Jannis Varelas
Blue soldier - Opera Costumes
May 13, 2009–July 18, 2009The Breeder, Athens
The Breeder is pleased to announce, “Blue Soldier – Opera Costumes ” an exhibition of new works by Greek born, Vienna based artist Jannis Varelas. This presentation marks a new phase in the artist!s stylistic maturation, as the extravaganza of exotic, anarchic images, which embellished characters from his earlier works, has given way to a smoother more heraldic style that highlights a clear refinement of content, compositional sobriety and individual attitude.
Each work in this particularly phantasmagoric series is constructed from angular geometric elements and sharp calligraphic strokes. Etched in charcoal or painted in gouache this underlying compositional structure supports Varelas’ increasingly complex and stylized form of mixed media collage. The surface of each work is graced by a collection of uncanny faces and cryptic symbols taken from tribal antiquity, as well as contemporary fashion. These mask-like compositions, often arranged in vertical columns, form almost totemic structures that give rise to Varelas’ colossal human figures. The artists great elaboration on decorative elements from his earlier works has also led to a signature halo effect, which crowns these hybrid titans. Like dark, feathery auras, these radiating streaks of graphite are often drawn around the creatures’ heads or encompass a specific symbolic element, accentuating its motion or power.
Figurative assemblages such as these seem to emerge from a deeply subconscious space floating between Jungian Archetypal theory, stern Modernist deco and Hanna Hochs or Lizzitskys
most minimal collage works. Beneath the masks and halos, each work, like each solo exhibition of Varelas, is part and parcel of a larger narrative on the psychosynthesis of an individual, group or social space. This series, entitled Proletkult -X Opera Costume, is a collection of statements on contemporary class structure and struggle, viewed through the action of Marcel Proust’s In Search of Lost Time (A Remembrance of Things Past). Each figure or “costume” represents those ideological weapons that successive generations of dissident artists have used to identify and question cultural hegemony. With subtle references to severe deco and Theophil von Hansen’s Athenian neo-classicism, Proletkult-X Opera Baron de Charlus is also the anthropomorphic set design for staging this metaphorical battle. It is the symbolic representation of that seat of power which creative dissidence has always sought to depose.

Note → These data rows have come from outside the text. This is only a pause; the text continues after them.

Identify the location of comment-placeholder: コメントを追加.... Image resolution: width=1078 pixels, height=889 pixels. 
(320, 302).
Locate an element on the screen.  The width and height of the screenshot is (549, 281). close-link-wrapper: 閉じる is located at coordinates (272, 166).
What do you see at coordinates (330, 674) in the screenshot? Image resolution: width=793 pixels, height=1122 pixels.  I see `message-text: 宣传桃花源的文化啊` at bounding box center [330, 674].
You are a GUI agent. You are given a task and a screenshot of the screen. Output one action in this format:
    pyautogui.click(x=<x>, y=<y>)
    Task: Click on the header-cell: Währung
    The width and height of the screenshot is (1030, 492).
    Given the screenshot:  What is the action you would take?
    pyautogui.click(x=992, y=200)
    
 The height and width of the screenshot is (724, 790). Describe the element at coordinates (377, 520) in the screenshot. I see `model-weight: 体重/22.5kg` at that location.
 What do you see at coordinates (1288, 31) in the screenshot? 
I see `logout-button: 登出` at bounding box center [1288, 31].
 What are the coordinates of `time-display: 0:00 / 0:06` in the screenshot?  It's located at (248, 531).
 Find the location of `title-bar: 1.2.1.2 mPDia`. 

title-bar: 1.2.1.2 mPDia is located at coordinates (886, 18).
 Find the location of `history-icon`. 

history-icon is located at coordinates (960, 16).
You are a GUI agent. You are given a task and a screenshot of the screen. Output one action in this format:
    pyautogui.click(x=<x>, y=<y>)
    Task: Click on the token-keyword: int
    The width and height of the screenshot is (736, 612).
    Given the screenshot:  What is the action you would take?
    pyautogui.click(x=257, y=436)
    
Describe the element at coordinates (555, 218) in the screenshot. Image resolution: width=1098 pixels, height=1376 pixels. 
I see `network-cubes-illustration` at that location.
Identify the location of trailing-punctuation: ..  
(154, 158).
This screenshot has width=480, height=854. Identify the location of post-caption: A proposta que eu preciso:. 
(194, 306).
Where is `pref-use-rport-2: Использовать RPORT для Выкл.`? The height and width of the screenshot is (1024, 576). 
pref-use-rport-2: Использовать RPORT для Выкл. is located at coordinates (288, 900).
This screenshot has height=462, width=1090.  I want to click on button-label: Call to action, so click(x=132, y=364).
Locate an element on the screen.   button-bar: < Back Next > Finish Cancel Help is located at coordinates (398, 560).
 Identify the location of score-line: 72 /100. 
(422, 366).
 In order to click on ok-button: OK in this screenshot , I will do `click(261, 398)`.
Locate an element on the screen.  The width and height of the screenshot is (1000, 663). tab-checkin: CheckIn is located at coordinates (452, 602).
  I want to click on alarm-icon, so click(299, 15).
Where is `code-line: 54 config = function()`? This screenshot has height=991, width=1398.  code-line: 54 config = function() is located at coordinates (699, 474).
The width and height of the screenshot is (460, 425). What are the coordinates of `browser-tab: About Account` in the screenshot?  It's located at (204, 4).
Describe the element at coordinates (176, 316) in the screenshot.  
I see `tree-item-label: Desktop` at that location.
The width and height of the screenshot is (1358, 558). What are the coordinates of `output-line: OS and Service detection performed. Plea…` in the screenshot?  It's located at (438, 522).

Jannis Varelas was born in 1977 and is a graduate of the Royal College of Art in London. In 2008 he was included in the New Orleans Biennial Prospect 1 which was curated by Dan Cameron. His works has also been presented in the exhibition Skat Players, curated by Sarah McCrory in Vilma Gold Gallery in London and in the exhibition Jekyll island, curated by Max Henry in Honor Fraser gallery in Los Angeles. In 2007 he participated in the 1st Athens Biennial “Destroy Athens” which was curated by Xenia Kalpaktzoglou, Poka Yio and Augustine Zenakos.